Problem to work on:
From the course syllabus below, reproduce word for word the passage starting with "Week 1: 10 January                  The" and going on through "essay1 due next time.".

Classroom Rules of Conduct:
Please remember to turn off cell 'phones or place them on silent notification mode. Class will break for food about 6:40 and again to enjoy the amenities of civilization about 8:15. If you wish to bring food or drink, please do so, and anyone who wishes to use a recorder or lap-top computer is also welcome to do so, but do bring plenty of paper and pens as it will be necessary to submit work in hard copies. 

Course Topic/Dates/Assignments:

Topics listed after the class dates indicate subjects for thought and discussion. In-class writings are indicated on the day they are to be done (as "IC1) and formal out-of-class essays as assigned and on the date due (as "Essay 1 due"). Tests are noted on the date they will be taken and readings are noted for the next week by title or chapter this way: "Cohen" for 50 Essays and "Reynolds" for Portfolio Keeping. Essays assigned from other sources will be provided by the instructor or available on the internet or at the library. NB: we will be working with hard copies, but class members should keep a computer portfolio as well. All work must be submitted on 8.5 X 11 inch white typing paper in plain, black 12 point type (preferably Times New Roman) in an accepted format (preferably MLA or APA).
Week 1: 10 January                  The Writing on the Wall: 35,000 Years of Self-Definition
   For next week, read Reynolds CH. 2, 4, 5; essays from Cohhen (including Didion, Dillard, and Woolf); and Bronowski (provided).   Discussion: topic for essay 1; first draft of essay1 due next time. 
*This class: a first writing exercise.

Week2: 17 January     Landscape and Inscape, or Sight to Insight: Observation, Description, and Discovery
   Essay 1 (draft 1) due. For next week, read Reynolds Ch. 6, 7; from Cohen: Thoreau, Orwell, and White, and Raymo (provided).   Discussion: topics for essay2.   *IC1 

Week 3: 24 January                  "Grandfather's Old Ram:" A Study in Non-Linear Narration
   For next time, read Reynolds Ch. 8,9; from Cohen read Bryson, Gould, Hurston, and Mair.  Discussion: progress on essay 2, draft 1 of essay 2 due next time.    *IC2 

Week 4: 31 January     The Subjective/Objective Problem: The Self as "A Piece of Work"
   MIDTERM!  Essay 2 due; IC 3 (in association with the midterm evaluation). For next time, read from Cohen: Alexie, Douglass, Malcolm X; work from M. Adler and others (Ellen Goodman, Annie Dillard, and Tobias Wolf) will be provided; IC 4 next time.

Source material:
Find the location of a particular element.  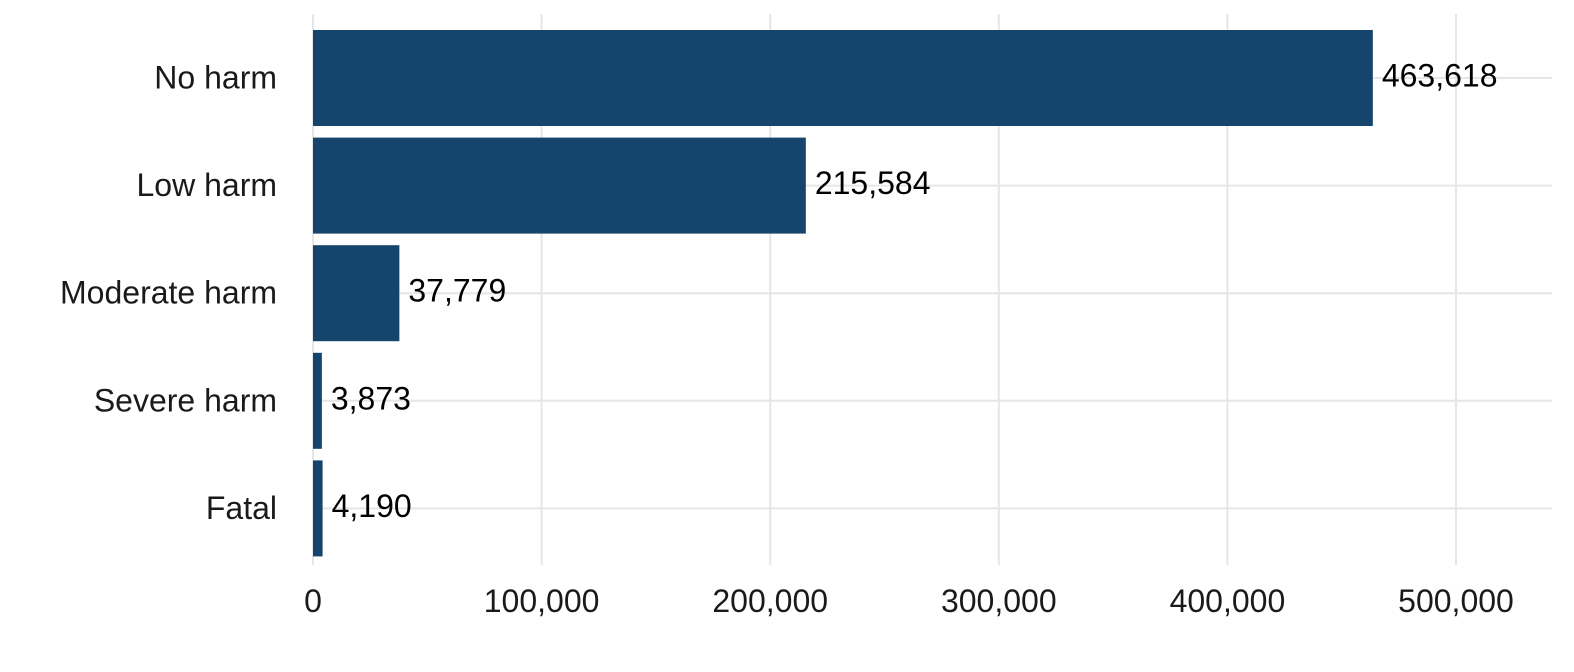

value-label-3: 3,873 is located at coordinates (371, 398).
--
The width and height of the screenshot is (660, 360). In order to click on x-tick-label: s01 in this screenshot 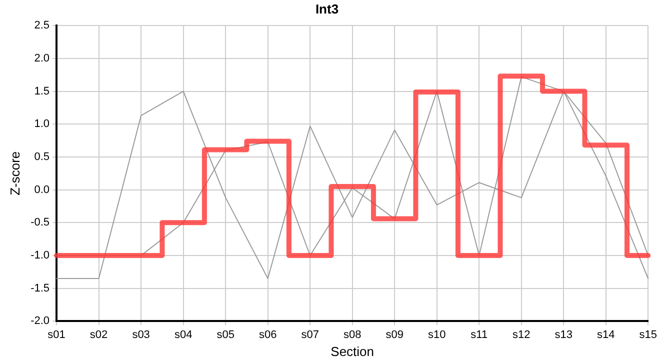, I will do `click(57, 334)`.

Exercise solution:
Week 1: 10 January                  The Writing on the Wall: 35,000 Years of Self-Definition
   For next week, read Reynolds CH. 2, 4, 5; essays from Cohhen (including Didion, Dillard, and Woolf); and Bronowski (provided).   Discussion: topic for essay 1; first draft of essay1 due next time.